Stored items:
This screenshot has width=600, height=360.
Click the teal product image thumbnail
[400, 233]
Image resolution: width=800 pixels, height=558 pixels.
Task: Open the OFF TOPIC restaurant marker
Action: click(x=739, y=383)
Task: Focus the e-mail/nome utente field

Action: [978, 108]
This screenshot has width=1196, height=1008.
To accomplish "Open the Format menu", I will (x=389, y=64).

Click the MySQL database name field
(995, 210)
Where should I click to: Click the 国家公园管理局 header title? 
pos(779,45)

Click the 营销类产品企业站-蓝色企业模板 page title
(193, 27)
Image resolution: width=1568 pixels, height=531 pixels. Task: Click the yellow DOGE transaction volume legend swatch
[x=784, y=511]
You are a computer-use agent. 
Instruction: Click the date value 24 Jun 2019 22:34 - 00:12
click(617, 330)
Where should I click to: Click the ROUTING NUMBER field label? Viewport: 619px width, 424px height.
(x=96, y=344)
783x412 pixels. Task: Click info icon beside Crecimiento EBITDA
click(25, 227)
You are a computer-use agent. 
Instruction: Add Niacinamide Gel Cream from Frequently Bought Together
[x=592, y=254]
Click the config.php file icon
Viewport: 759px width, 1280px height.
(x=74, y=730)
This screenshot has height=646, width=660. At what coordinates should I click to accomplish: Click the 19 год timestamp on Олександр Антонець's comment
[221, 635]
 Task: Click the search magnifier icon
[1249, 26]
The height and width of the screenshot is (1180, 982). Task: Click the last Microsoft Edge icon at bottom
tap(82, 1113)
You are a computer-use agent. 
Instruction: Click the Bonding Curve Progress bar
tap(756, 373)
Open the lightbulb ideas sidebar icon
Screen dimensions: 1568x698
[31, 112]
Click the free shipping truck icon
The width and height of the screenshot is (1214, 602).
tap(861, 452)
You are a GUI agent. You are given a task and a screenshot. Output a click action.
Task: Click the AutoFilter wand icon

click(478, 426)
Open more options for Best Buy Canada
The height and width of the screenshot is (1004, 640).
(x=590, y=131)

## What to do:
Go through the records above and write each one out again exactly.

## Result for this task:
This screenshot has width=600, height=360.
Click the teal product image thumbnail
[400, 233]
Image resolution: width=800 pixels, height=558 pixels.
Task: Open the OFF TOPIC restaurant marker
Action: click(x=739, y=383)
Task: Focus the e-mail/nome utente field

Action: [978, 108]
This screenshot has width=1196, height=1008.
To accomplish "Open the Format menu", I will (x=389, y=64).

Click the MySQL database name field
(995, 210)
Where should I click to: Click the 国家公园管理局 header title? 
pos(779,45)

Click the 营销类产品企业站-蓝色企业模板 page title
(193, 27)
Image resolution: width=1568 pixels, height=531 pixels. Task: Click the yellow DOGE transaction volume legend swatch
[x=784, y=511]
You are a computer-use agent. 
Instruction: Click the date value 24 Jun 2019 22:34 - 00:12
click(617, 330)
Where should I click to: Click the ROUTING NUMBER field label? Viewport: 619px width, 424px height.
(x=96, y=344)
783x412 pixels. Task: Click info icon beside Crecimiento EBITDA
click(25, 227)
You are a computer-use agent. 
Instruction: Add Niacinamide Gel Cream from Frequently Bought Together
[x=592, y=254]
Click the config.php file icon
Viewport: 759px width, 1280px height.
(x=74, y=730)
This screenshot has height=646, width=660. At what coordinates should I click to accomplish: Click the 19 год timestamp on Олександр Антонець's comment
[221, 635]
 Task: Click the search magnifier icon
[1249, 26]
The height and width of the screenshot is (1180, 982). Task: Click the last Microsoft Edge icon at bottom
tap(82, 1113)
You are a computer-use agent. 
Instruction: Click the Bonding Curve Progress bar
tap(756, 373)
Open the lightbulb ideas sidebar icon
Screen dimensions: 1568x698
[31, 112]
Click the free shipping truck icon
The width and height of the screenshot is (1214, 602).
tap(861, 452)
You are a GUI agent. You are given a task and a screenshot. Output a click action.
Task: Click the AutoFilter wand icon

click(478, 426)
Open more options for Best Buy Canada
The height and width of the screenshot is (1004, 640).
(x=590, y=131)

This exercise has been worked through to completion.